Am 1. August 2011 gingen erstmals deutschlandweit Programme nach dem neuen Digitalstandard DAB+ auf Sendung. Das Übertragungsverfahren DAB+ arbeitet mit einer moderneren, effizienteren Ton-Kodierung als das Vorläufersystem DAB. Dies verringert Übertragungskosten und bietet bei gleicher Klangqualität mehr Spielraum für eine noch deutlich größere digitale Programmvielfalt. Zu den Vorteilen von DAB+ zählen beispielsweise ein stabiler Empfang des Senders im bundesweiten Sendegebiet ohne Rauschen und Knistern sowie ein digitaler Dienst zur Verkehrslenkung, der weit über die Möglichkeiten von Traffic Message Channel (TMC) hinausgeht.
Digitalisierung des Radios nicht mehr aufzuhalten
"Trotz des 70-jährigen Jubiläums von UKW ist die Digitalisierung des Radios nicht mehr aufzuhalten", erklärt Hans-Joachim Kamp, Aufsichtsratsvorsitzender der gfu Consumer & Home Electronics GmbH. "Das Geräteangebot, die bessere Qualität und das umfangreiche Programmangebot sprechen eindeutig für DAB+. Als digitaler Verbreitungsweg ganz ohne Internetverbindung ermöglicht es eine kostenfreie Nutzung von Radioprogrammen in digitaler Qualität und ohne jegliche Volumenbegrenzung. Die aktuellen Zahlen aus dem HEMIX (Home Electronics Market Index) belegen für 2018 mit ein Umsatzwachstum von 16 Prozent im Handel, dass sich die Konsumenten bereits jetzt vermehrt für ein zukunftssicheres DAB+ Empfangsgerät entscheiden und nicht mehr auf die veraltete analoge UKW-Technik setzen".

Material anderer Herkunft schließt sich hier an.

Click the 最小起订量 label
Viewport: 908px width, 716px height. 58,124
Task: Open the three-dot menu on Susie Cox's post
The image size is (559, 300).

Zahlen aus dem Digitalisierungsbericht der Landesmedienanstalten 2018 belegen einen deutlichen Anstieg der Nutzung von DAB+: Demnach lag die Haushaltsdurchdringung mit DAB+-Radiogeräten in 2018 bei 17 Prozent, jeder sechste Haushalt in Deutschland verfügt inzwischen über mindestens ein DAB+ fähiges Endgerät (in Zahlen knapp sieben Millionen Haushalte). In jedem zehnten zugelassenen Auto ist ein DAB+-Radio verbaut und fast jeder zweite Neuwagen (40 Prozent) rollt mit einem DAB+ Radio vom Band. Die Zahl der Autoradios mit DAB+-Empfang in 2018 betrug 4,41 Millionen. Die Gesamtzahl der DAB+-Geräte (Wohnung und Auto) lag 2018 damit bei knapp zwölf Millionen Geräten.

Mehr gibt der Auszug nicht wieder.